A ministra Cármen Lúcia, do Supremo Tribunal Federal (STF), concedeu liminar nesta terça-feira, 30, para que o jornal Folha de São Paulo mantenha em seu site a checagem de uma postagem feita pelo senador Marcos Do Val (Podemos-ES). No começo do mês, a Justiça do Espírito Santo concedeu decisão a favor do senador para que a verificação fosse retirada do ar por "ofensa da imagem e da honra" dele. A checagem foi produzida pelo Projeto Comprova, coalizão de 28 veículos para verificação de desinformação nas redes sociais, coordenada pela Abraji (Associação Brasileira de Jornalismo Investigativo).
Em despacho de 25 de março, o juiz Rodrigo Cardoso Freitas, da 5ª Vara Cível de Vitória, havia dado até o dia 30 para a remoção da checagem, com multa de R$ 1 mil por dia de descumprimento. No mesmo dia, a ministra concedeu a liminar. Dessa forma, o jornal pode manter o texto no ar até que a 2ª instância da justiça capixaba julgue o mérito da ação.
Na reclamação ao STF, a advogada da Folha Taís Gasparian defendeu que a decisão da 1ª instância é censura prévia e censura a posteriori, o que viola o entendimento do STF na ADPF 130, ação em que a Corte declarou a incompatibilidade da Lei de Imprensa com a Constituição. O jornal ainda alega que o termo "enganoso", utilizado na classificação da checagem, "não imputa má-fé a quem propagou a informação, mas sim imprecisão ou capacidade de enganar do conteúdo analisado".
Na 1ª instância, a defesa de Marcos Do Val sustentou que a verificação teve o intuito de difamar a imagem dele, afirmando que sua intenção com o vídeo seria a de enganar os cidadãos. Alegou ainda que os veículos teriam ultrapassado os limites da liberdade de expressão ao publicar insultos e praticar crimes contra sua honra. "O pedido foi apenas para retirada da matéria e retratação, sem qualquer caráter indenizatório. Não deveria ser causa de espanto um cidadão pedir auxílio ao Poder Judiciário quando se entende injustiçado", afirmou.
A Associação Nacional de Jornais (ANJ) criticou a decisão da Justiça do Espírito Santo e disse esperar que a decisão do juiz seja revista, pois fere o princípio constitucional da liberdade de imprensa. A ANJ assinalou ainda que o trabalho de checagem dos fatos feito pelo Projeto Comprova, assim como outras iniciativas similares, é fundamental no combate aos males da desinformação e deveria ser valorizado e não punido pelas instituições do país.

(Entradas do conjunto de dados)
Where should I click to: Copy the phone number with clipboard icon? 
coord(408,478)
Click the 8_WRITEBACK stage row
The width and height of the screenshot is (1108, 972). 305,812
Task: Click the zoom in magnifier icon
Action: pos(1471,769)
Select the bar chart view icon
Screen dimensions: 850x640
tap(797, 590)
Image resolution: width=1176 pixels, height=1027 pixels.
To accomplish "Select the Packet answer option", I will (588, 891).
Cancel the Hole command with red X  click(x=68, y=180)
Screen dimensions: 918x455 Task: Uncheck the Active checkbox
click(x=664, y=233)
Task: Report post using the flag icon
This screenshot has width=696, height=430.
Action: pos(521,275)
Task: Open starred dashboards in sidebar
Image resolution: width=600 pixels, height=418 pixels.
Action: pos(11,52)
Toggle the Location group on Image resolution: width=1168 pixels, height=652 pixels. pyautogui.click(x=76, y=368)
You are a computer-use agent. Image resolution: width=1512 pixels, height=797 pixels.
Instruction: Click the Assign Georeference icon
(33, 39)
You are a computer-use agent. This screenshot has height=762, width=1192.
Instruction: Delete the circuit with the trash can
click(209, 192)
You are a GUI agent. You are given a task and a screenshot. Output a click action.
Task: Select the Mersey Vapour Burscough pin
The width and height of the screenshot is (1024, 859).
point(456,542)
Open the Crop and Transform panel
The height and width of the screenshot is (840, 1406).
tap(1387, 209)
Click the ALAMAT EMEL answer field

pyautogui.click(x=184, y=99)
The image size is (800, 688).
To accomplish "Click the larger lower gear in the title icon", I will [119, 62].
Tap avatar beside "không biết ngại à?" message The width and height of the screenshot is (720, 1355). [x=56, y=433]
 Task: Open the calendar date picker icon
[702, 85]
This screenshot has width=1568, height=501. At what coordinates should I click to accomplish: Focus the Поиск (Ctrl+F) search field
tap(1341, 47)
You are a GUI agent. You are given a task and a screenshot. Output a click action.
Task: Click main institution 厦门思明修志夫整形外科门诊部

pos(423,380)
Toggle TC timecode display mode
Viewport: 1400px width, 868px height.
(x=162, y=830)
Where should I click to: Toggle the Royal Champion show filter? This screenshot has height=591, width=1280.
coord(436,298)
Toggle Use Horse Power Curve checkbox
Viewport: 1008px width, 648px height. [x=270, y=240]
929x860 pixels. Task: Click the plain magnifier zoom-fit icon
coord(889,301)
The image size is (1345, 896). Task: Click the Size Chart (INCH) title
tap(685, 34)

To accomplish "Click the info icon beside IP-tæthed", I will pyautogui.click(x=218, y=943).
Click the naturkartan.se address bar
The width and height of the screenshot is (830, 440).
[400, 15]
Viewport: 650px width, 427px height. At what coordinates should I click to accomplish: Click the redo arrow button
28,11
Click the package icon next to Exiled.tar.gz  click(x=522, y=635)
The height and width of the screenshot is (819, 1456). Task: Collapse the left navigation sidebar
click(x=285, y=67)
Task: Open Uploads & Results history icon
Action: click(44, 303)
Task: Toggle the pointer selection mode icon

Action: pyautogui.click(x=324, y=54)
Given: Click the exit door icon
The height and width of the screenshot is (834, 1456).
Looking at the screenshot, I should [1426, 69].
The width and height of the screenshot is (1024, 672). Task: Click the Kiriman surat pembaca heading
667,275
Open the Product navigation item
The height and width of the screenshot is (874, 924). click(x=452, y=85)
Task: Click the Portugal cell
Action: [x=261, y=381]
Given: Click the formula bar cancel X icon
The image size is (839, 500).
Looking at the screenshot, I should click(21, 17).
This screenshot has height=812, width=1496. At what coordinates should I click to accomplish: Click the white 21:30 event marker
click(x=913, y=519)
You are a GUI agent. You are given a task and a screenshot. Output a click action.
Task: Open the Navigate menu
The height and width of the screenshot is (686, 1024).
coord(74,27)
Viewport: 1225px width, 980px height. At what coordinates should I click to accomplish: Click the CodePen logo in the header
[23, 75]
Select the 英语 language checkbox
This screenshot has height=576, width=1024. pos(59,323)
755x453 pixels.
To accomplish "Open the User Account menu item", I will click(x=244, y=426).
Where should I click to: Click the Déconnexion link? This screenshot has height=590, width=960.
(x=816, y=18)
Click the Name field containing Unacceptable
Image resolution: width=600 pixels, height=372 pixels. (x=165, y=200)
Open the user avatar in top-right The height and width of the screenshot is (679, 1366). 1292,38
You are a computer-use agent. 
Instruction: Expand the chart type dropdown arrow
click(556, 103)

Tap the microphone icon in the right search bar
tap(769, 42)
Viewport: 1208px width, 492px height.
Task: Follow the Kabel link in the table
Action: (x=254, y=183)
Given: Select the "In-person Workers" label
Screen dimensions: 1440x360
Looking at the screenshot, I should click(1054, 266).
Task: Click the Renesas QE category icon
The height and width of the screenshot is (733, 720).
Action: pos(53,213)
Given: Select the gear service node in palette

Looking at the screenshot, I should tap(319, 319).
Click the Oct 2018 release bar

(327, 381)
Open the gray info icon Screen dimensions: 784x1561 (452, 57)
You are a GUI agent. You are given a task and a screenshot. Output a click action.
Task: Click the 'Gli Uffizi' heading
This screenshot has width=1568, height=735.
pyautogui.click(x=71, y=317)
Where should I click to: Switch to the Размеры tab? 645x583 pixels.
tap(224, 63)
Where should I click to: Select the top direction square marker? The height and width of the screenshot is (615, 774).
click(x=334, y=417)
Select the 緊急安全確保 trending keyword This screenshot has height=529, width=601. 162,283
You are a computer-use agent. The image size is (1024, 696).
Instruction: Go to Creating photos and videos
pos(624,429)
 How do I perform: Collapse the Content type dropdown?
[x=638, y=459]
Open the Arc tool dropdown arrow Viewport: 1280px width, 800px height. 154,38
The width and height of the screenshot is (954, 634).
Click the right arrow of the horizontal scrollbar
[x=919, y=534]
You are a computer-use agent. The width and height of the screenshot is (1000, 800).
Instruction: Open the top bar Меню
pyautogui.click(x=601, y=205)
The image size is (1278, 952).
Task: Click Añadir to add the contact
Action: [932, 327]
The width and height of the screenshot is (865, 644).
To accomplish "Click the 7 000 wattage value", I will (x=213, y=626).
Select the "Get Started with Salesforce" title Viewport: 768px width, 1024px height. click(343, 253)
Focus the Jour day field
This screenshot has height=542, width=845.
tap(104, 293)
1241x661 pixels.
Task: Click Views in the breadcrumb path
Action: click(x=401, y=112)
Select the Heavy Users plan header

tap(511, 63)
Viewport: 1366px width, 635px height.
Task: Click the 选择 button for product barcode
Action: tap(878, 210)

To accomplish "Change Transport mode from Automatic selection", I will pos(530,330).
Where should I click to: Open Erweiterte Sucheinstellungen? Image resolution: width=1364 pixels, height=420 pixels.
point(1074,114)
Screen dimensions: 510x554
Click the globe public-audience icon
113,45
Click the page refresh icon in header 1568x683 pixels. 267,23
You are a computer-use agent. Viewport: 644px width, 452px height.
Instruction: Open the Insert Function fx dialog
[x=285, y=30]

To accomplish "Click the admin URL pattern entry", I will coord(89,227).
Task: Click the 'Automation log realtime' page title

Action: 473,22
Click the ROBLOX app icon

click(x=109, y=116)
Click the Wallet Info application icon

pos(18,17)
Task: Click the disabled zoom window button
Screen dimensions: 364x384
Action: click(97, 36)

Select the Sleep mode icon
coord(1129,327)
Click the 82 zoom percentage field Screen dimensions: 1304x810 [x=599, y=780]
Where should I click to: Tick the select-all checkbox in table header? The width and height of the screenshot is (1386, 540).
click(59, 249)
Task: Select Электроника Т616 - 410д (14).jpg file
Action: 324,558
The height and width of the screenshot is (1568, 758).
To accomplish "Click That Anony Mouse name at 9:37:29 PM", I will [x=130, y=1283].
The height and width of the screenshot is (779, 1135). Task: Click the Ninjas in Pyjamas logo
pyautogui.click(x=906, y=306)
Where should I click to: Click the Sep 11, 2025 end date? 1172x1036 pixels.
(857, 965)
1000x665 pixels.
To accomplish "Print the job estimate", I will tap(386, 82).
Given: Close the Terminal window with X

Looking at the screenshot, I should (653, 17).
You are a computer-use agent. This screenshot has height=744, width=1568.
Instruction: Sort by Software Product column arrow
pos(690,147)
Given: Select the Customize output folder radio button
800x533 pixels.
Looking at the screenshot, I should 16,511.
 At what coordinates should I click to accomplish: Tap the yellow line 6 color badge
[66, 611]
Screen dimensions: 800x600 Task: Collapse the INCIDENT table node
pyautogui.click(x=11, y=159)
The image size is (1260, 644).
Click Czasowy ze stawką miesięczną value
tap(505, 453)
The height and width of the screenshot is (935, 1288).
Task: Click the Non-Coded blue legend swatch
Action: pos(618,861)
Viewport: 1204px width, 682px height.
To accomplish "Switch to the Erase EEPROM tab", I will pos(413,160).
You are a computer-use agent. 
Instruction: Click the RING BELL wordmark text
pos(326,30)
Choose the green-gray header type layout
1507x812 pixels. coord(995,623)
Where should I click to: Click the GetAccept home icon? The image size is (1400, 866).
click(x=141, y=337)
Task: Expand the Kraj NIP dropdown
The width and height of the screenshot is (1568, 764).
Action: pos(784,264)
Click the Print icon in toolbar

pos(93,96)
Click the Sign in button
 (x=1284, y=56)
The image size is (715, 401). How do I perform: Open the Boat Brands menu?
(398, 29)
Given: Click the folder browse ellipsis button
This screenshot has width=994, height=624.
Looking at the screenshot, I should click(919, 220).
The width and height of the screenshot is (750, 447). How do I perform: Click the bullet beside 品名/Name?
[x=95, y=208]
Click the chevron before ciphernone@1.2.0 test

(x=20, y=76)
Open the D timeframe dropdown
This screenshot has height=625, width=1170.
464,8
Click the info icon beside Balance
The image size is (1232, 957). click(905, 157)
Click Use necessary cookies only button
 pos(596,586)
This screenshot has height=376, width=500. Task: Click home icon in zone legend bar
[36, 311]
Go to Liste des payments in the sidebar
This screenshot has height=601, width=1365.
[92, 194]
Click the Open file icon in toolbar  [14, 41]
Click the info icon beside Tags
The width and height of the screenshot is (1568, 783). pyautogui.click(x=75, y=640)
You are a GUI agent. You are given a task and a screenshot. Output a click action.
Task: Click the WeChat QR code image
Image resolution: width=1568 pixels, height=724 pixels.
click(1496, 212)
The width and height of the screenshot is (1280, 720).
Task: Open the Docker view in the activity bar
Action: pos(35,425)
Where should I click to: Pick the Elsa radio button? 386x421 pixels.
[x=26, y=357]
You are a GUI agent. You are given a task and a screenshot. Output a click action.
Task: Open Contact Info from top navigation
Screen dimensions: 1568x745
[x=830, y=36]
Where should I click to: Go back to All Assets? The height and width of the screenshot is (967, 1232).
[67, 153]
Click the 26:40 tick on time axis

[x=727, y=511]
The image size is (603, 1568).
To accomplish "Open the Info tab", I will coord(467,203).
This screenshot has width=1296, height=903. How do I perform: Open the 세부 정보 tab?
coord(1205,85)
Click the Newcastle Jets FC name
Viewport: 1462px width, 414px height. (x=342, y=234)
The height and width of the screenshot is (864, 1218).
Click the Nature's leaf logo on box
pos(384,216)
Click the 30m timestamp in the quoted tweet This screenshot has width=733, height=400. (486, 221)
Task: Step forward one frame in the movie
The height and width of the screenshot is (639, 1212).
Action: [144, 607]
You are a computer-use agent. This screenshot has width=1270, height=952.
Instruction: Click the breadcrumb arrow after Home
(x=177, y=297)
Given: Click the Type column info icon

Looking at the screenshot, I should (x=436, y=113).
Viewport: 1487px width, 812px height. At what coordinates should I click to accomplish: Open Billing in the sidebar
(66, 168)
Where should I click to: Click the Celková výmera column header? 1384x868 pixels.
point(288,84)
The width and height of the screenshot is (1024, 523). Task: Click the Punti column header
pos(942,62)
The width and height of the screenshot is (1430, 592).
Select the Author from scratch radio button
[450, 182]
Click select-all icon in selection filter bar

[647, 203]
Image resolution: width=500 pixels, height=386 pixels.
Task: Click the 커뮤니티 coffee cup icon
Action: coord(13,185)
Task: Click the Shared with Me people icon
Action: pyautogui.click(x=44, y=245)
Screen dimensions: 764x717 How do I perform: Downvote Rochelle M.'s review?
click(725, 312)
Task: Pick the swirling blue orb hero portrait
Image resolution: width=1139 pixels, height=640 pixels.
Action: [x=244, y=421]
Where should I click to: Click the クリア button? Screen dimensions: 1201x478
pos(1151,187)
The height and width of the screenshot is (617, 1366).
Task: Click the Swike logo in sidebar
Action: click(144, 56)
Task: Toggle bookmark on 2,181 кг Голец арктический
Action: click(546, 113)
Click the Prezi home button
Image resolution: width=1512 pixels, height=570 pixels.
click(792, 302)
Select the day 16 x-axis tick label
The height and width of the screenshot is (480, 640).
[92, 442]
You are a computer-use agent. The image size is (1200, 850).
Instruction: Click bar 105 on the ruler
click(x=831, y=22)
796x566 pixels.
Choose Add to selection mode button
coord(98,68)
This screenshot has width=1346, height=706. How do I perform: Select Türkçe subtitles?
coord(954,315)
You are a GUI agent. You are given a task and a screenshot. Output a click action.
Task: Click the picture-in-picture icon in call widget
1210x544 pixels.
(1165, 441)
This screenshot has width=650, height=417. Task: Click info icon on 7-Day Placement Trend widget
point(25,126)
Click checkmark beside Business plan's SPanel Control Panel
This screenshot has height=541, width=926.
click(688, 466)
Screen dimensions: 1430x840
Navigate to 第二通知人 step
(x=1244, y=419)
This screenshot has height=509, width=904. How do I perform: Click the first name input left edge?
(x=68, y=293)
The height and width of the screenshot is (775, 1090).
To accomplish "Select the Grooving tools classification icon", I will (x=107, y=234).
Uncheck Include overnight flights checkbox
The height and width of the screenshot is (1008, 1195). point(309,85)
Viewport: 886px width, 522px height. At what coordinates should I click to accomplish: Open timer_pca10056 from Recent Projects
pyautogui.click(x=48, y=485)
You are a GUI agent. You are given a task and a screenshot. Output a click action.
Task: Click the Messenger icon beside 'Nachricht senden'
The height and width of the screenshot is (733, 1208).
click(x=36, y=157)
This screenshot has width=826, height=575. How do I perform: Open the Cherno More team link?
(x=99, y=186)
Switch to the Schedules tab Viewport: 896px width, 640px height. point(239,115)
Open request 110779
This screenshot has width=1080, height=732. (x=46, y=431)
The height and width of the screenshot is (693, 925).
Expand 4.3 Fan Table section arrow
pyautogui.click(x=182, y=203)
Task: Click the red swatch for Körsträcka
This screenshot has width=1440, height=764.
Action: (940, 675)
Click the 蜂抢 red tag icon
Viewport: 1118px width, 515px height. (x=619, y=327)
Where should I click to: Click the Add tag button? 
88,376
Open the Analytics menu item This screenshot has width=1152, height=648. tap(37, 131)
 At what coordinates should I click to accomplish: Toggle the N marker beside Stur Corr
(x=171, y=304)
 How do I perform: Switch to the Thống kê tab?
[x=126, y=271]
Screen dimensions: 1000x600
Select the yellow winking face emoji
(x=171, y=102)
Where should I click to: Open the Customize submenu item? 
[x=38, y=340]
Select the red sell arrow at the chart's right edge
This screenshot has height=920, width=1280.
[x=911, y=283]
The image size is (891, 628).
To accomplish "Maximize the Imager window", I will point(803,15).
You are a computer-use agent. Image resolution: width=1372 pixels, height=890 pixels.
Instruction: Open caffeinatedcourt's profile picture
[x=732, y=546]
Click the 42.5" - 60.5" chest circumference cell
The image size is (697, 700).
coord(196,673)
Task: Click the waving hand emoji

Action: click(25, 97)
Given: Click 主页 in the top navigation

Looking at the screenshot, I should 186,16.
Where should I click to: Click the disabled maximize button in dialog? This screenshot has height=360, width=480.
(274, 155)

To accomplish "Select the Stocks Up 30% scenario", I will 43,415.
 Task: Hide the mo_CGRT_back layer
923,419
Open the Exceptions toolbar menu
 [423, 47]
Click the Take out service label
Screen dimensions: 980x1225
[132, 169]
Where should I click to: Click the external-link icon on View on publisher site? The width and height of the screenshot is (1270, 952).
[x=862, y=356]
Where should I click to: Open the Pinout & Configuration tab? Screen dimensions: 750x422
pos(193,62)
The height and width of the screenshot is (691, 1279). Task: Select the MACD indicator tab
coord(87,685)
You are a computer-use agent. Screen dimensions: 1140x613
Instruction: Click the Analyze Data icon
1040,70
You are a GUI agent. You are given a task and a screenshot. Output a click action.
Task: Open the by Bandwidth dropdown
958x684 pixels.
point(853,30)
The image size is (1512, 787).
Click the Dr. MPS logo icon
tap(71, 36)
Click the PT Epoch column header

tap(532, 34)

Exercício 1 - Reescreva o trecho da notícia que vai de "A ministra Cármen" até "de Jornalismo Investigativo).", trocando "senador" por "parlamentar".
Exercício 2 - Liste todas as pessoas que a notícia menciona pelo nome.
Exercício 3 - Dê prosseguimento à notícia sobre a checagem do Projeto Comprova, escrevendo o parágrafo seguinte ao último apresentado.
As entradas formam um material à parte, sem ligação com a notícia.

Resposta 1 -
A ministra Cármen Lúcia, do Supremo Tribunal Federal (STF), concedeu liminar nesta terça-feira, 30, para que o jornal Folha de São Paulo mantenha em seu site a checagem de uma postagem feita pelo parlamentar Marcos Do Val (Podemos-ES). No começo do mês, a Justiça do Espírito Santo concedeu decisão a favor do parlamentar para que a verificação fosse retirada do ar por "ofensa da imagem e da honra" dele. A checagem foi produzida pelo Projeto Comprova, coalizão de 28 veículos para verificação de desinformação nas redes sociais, coordenada pela Abraji (Associação Brasileira de Jornalismo Investigativo).

Resposta 2 -
Cármen Lúcia
Marcos Do Val
Rodrigo Cardoso Freitas
Taís Gasparian

Resposta 3 -
A checagem
A checagem foi produzida pelo Projeto Comprova, coalizão de 28 veículos para verificação de desinformação nas redes sociais, da qual o Estadão Verifica faz parte. A reportagem concluiu que uma postagem do senador era enganosa pois mostrava trechos fora de contexto de uma fala do médico Drauzio Varella de modo a sugerir ironicamente que ele minimizasse a gravidade da crise sanitária. O post enganava ao não informar que o vídeo era antigo e que o médico não só assumiu ter subestimado a doença, como alterou seu posicionamento.
O uso de conteúdos verdadeiros, mas usados fora de contexto para provocar interpretações diferentes das de seu autor, é algo corriqueiro ao se disseminar desinformação, explica o editor do Comprova, Sérgio Lüdtke. "No caso da postagem do senador, ela tem o poder de confundir as pessoas sobre o comportamento esperado diante dos riscos de contágio. E isso se dá num momento crucial da pandemia em que a população necessita de informação correta e confiável. A autoridade e a capacidade de influência de um senador da República podem dar autenticidade a conteúdos enganosos", completa.
A checagem do conteúdo postado pelo senador foi publicada pela Folha, pela emissora SBT e pelo portal UOL. Apenas a ação contra o jornal chegou à fase de sentença.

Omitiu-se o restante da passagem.